Wednesday, July 28, 2010

Progressivism Usurps the Constitution

Massachusetts is now the sixth state to usurp the Constitution in Presidential elections.  Rather than pass a national amendment, our founding documents have been spat upon.   If you’ve visited the link in the previous post, you’ve read that Massachusetts has passed a law that grants the state’s 12 electoral votes to the national popular vote winner.  This law will only take effect if a majority of state’s electoral votes pass similar laws. 

Back in high school, many thought this was a great idea – it gave every individual a voice, right?  WRONG.  Federalist Papers

The Massachusetts congress put forth arguments that are truly insignificant.  If the progressives get what they want, those who live in less-populated states will have NO VOICE: Goodbye Rhode Island and the Dakotas.  If the progressives want to have direct Presidential elections, then there is no need for a Senate…and the Senate is a another issue which we can discuss on another day.

In the system the 6 states are trying to setup, the only areas that would truly matter in Presidential elections are the highly populated, mostly progressive states.  In Federalist Paper #68, Alexander Hamilton discusses the election of President, and why it’s dangerous for Him/’Her to be elected by popular vote.  PLEASE read this paper yourself -It will take you 5 – 10 minutes.  These documents should be required reading in 9th grade Civics class, but they are no longer discussed in-depth.

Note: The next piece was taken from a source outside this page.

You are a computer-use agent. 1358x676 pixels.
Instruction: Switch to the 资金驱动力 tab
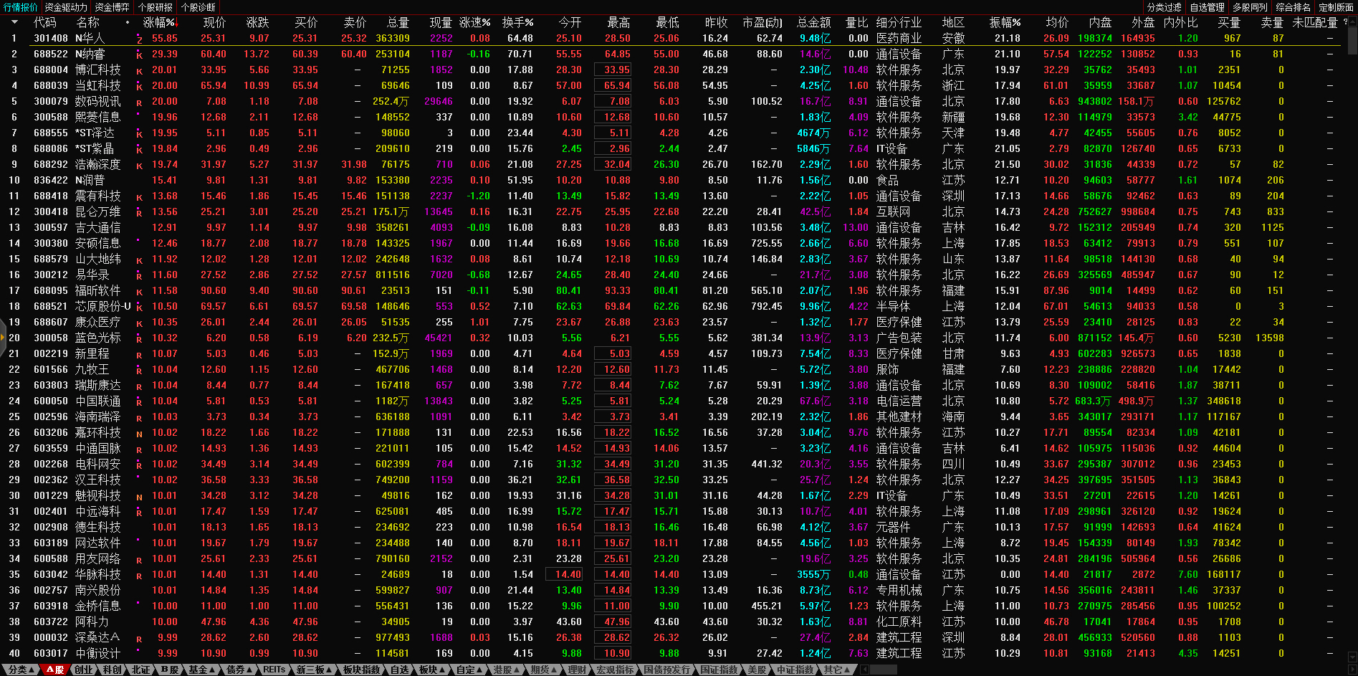66,7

This is the link to the article detailing Massachusetts new law.  Click on the book cover to purchase the Federal Papers (They’re cheap).We will have more on this later this week.

The Bookworm Patriots

3 comments:

  1. The current system of electing the president ensures that the candidates, after the primaries, do not reach out to all of the states and their voters. Candidates have no reason to poll, visit, advertise, organize, campaign, or care about the voter concerns in the dozens of states where they are safely ahead or hopelessly behind. The reason for this is the state-by-state winner-take-all rule (not mentioned in the U.S. Constitution, but now used by 48 states), under which all of a state's electoral votes are awarded to the candidate who gets the most votes in each separate state.

    Presidential candidates concentrate their attention on only a handful of closely divided "battleground" states and their voters. In 2008, candidates concentrated over two-thirds of their campaign events and ad money in just six states, and 98% in just 15 states (CO, FL, IN, IA, MI, MN, MO, NV, NH, NM, NC, OH, PA, VA, and WI). Massachusetts (the 13th largest population state, with 12 electoral college votes) and 19 of the 22 smallest and medium-small states (with less than 7 electoral college votes) were not among them. Over half (57%) of the events were in just four states (Ohio, Florida, Pennsylvania and Virginia). In 2004, candidates concentrated over two-thirds of their money and campaign visits in five states; over 80% in nine states; and over 99% of their money in 16 states, and candidates concentrated over two-thirds of their money and campaign visits in five states and over 99% of their money in 16 states.
    Two-thirds of the states and people have been merely spectators to the presidential elections.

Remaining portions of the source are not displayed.